## Page excerpt
***

Star Wars: Assault Team Review

Jedi card tricks

I imagine a fair number of people were of the “oh great, another Star Wars card game” opinion when Star Wars: Assault Team was announced, and I can’t say I blame them. But while it does make use of a few unfortunate monetization techniques, it’s actually not a bad time. In fact, it’s kind of clever.

As with most Star Wars games these days, Assault Team just can’t seem to avoid using notable characters from the movies. On the one hand, as a fan of the franchise, I think it’s about time to start exploring the expanded universe a bit more (or even create new characters entirely). But on the other, I can see why LucasArts would want to stick with the names most of the general public will be familiar with.

Star Wars: Assault Team

It all starts with Han Solo finding himself trapped on a Star Destroyer and fighting his way to freedom. As he blasts through teams of Storm Troopers during the tutorial missions, he’ll start to round up a decent team of fellow prisoners – as well as reunite with Chewbacca of course – and then it’s on to the game proper.

You’ll be dividing your time in Assault Team between combat and team management. Combat is entirely turn-based and always progresses from left to right. Just tap on an enemy to attack them, or tap on your hero’s card in order to activate their special ability – assuming they have one and it’s fully charged.

Combat is a bit predictable, but this will give you the chance to plan out your moves in advance and, hopefully, take a few enemies out before they even get the chance to attack. Managing your team is also fairly straightforward. You’ll earn Training and Promotion Items as you play, either through regular or special missions, and use them to level-up and “evolve” your heroes – for a variable fee, of course. Certain Training Items will give characters with a matching affinity (Survival, Mechanical, etc) bonus experience, though, so matching like with like will optimize your spending. Similarly, certain characters will require certain Promotion Items in order to progress to the next rank (i.e. evolve).

Star Wars: Assault Team

While the turn-based combat is rather simple, I’ve found it to be quite refreshing for a card game. Not only does it make the action far more interactive, it’s also more interesting to look at as enemies are depicted as 3D models rather than digital sheets of cardboard. They react to getting hit, they’ll tumble to the ground when defeated, and so on. It definitely beats watching two character portraits bumping into each other on autopilot. It also helps that what little dialog there is isn’t as painfully awkward as what I’ve seen in other Star Wars-themed card games. I’m looking at you, Force Collection.

***

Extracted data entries
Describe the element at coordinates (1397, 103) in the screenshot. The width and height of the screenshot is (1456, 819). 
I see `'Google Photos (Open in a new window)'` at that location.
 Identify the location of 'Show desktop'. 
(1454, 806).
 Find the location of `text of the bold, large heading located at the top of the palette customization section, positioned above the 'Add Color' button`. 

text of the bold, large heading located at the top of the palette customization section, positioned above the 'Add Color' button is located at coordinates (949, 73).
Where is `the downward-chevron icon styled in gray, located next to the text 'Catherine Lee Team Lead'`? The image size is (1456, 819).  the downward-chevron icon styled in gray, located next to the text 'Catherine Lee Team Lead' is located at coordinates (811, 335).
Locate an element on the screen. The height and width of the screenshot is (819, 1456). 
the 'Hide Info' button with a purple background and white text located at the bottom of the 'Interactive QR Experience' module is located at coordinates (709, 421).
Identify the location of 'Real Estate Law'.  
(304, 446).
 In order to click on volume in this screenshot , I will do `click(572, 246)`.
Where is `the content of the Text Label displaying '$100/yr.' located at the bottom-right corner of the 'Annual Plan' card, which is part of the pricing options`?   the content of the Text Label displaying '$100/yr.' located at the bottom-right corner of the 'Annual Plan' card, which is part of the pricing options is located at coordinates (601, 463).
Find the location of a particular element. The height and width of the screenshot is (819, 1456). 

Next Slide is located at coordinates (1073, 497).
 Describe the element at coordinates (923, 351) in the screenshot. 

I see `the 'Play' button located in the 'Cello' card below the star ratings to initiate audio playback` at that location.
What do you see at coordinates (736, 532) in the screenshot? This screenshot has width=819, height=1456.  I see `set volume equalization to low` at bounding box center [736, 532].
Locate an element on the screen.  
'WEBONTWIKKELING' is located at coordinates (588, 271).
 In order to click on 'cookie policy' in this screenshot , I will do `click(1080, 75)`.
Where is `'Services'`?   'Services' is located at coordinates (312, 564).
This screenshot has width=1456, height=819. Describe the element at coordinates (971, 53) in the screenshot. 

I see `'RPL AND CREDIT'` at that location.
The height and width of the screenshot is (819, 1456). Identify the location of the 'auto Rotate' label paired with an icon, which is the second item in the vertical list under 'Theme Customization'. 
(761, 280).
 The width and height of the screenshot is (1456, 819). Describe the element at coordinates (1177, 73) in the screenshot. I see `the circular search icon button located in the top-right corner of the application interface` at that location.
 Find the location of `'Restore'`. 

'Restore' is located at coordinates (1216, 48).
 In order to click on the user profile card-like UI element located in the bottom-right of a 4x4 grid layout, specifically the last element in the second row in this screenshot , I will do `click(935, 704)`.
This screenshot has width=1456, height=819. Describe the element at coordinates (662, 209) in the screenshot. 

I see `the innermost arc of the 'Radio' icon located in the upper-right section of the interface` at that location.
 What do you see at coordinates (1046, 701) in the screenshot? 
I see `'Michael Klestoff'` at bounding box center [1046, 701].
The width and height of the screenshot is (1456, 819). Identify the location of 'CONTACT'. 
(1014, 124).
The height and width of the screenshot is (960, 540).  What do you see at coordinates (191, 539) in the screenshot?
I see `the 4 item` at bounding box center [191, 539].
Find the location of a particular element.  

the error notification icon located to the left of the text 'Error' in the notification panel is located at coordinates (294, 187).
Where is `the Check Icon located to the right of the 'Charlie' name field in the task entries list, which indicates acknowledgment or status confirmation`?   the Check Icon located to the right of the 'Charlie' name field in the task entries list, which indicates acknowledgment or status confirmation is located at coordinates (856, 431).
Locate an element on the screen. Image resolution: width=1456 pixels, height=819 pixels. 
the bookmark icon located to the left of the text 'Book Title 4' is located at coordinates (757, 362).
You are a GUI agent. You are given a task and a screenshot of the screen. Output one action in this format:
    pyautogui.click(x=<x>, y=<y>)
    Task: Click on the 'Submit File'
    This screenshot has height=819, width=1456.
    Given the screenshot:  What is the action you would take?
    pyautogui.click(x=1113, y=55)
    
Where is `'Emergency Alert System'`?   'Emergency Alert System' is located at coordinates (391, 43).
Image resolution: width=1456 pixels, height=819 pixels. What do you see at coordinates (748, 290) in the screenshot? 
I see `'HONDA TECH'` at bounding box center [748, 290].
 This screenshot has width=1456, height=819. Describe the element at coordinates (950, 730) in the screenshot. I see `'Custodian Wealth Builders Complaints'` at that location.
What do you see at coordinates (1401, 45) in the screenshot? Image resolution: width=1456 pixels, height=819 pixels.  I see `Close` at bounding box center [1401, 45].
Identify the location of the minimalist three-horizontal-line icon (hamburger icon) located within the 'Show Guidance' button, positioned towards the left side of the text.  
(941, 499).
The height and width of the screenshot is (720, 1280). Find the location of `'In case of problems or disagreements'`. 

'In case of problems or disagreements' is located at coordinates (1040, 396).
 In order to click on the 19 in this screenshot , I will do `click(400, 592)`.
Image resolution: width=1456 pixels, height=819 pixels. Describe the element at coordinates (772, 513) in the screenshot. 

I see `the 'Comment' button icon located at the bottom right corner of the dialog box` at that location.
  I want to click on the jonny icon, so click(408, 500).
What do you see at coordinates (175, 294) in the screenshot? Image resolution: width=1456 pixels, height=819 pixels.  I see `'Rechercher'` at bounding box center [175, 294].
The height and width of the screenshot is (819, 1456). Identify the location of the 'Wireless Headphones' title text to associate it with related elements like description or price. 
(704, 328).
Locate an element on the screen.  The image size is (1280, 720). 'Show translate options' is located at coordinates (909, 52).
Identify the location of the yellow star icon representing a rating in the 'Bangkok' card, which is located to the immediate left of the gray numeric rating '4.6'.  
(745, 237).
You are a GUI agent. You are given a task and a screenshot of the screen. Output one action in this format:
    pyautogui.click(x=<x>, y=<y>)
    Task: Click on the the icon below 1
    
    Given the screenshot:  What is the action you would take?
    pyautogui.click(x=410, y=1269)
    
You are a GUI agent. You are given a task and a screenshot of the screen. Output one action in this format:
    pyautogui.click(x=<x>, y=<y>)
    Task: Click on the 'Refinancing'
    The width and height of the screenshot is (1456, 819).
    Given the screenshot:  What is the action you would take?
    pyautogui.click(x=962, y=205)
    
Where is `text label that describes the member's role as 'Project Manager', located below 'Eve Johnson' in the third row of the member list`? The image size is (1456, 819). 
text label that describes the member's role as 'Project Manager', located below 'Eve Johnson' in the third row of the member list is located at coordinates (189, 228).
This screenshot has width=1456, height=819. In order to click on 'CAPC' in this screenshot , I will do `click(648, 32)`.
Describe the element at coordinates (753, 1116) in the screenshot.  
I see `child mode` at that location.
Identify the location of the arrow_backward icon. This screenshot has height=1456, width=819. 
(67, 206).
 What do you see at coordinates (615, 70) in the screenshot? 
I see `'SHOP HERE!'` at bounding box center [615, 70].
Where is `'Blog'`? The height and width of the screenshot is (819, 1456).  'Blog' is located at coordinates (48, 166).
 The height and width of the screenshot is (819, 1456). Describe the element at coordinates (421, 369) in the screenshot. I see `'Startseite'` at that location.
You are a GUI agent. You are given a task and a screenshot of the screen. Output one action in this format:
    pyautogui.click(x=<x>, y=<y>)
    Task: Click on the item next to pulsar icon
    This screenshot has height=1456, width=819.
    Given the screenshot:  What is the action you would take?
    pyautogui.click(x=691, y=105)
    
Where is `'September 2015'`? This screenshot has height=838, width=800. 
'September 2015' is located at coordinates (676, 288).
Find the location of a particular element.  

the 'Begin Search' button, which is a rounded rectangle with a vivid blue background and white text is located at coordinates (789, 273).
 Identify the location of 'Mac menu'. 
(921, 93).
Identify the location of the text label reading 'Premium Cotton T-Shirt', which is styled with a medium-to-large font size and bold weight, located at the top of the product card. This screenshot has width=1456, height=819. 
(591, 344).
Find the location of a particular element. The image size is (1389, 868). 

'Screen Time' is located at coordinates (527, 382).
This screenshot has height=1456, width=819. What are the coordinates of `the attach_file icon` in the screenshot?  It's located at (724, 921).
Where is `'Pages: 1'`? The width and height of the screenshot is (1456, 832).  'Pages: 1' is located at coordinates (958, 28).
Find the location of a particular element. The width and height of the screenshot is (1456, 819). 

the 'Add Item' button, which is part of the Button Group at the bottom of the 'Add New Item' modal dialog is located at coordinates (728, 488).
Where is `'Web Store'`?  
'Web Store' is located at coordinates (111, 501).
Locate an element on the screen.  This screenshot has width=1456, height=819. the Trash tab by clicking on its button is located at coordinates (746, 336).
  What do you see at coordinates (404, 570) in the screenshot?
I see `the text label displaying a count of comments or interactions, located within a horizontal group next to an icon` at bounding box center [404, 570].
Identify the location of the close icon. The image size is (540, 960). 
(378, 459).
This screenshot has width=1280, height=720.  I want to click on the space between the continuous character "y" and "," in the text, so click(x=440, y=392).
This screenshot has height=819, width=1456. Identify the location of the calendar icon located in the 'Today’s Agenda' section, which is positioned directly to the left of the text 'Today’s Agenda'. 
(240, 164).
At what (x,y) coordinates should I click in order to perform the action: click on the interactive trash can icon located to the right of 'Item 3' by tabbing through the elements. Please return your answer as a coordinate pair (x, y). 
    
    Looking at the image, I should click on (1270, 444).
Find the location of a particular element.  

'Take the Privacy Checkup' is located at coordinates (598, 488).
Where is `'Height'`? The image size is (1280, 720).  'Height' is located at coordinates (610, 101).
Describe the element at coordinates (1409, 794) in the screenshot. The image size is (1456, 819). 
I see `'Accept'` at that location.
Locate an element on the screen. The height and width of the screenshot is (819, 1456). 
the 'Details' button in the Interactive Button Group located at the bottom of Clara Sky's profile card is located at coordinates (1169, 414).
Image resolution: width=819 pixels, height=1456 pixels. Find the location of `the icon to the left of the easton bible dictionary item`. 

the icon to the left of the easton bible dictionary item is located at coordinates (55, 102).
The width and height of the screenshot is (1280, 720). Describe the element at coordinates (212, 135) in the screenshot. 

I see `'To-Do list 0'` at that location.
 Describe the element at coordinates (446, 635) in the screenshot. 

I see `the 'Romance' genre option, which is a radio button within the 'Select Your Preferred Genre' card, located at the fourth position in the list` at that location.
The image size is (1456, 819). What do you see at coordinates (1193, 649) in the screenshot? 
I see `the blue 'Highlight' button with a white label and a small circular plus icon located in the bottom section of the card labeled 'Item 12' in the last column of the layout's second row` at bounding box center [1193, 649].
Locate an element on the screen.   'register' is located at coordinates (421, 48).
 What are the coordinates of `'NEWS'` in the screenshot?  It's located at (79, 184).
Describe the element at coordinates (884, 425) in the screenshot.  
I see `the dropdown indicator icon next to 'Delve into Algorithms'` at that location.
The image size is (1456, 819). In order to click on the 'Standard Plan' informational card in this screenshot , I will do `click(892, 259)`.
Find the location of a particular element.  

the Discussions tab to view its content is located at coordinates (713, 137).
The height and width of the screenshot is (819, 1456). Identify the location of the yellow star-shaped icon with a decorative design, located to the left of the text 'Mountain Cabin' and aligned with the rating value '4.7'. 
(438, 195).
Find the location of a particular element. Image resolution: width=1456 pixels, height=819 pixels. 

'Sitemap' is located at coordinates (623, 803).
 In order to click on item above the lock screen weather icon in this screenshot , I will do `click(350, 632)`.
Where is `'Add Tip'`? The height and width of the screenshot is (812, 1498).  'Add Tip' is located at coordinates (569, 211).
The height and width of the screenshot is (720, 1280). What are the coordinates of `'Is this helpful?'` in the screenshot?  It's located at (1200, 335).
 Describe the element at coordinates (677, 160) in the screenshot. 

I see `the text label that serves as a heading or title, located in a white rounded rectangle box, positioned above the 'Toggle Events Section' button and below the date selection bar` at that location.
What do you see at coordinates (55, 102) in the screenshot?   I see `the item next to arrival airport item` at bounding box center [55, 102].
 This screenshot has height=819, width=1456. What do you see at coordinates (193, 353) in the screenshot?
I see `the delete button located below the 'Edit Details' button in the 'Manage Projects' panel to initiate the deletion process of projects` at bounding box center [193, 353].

***

## Activity list
**a.** Name every character, ship, and kind of soldier from the Star Wars universe that the game review mentions.
**b.** Output the passage of the game review between "Jedi card tricks" and "be familiar with.", inclusive.

## Results
**a.** Han Solo, Star Destroyer, Storm Troopers, Chewbacca

**b.**
Jedi card tricks

I imagine a fair number of people were of the “oh great, another Star Wars card game” opinion when Star Wars: Assault Team was announced, and I can’t say I blame them. But while it does make use of a few unfortunate monetization techniques, it’s actually not a bad time. In fact, it’s kind of clever.

As with most Star Wars games these days, Assault Team just can’t seem to avoid using notable characters from the movies. On the one hand, as a fan of the franchise, I think it’s about time to start exploring the expanded universe a bit more (or even create new characters entirely). But on the other, I can see why LucasArts would want to stick with the names most of the general public will be familiar with.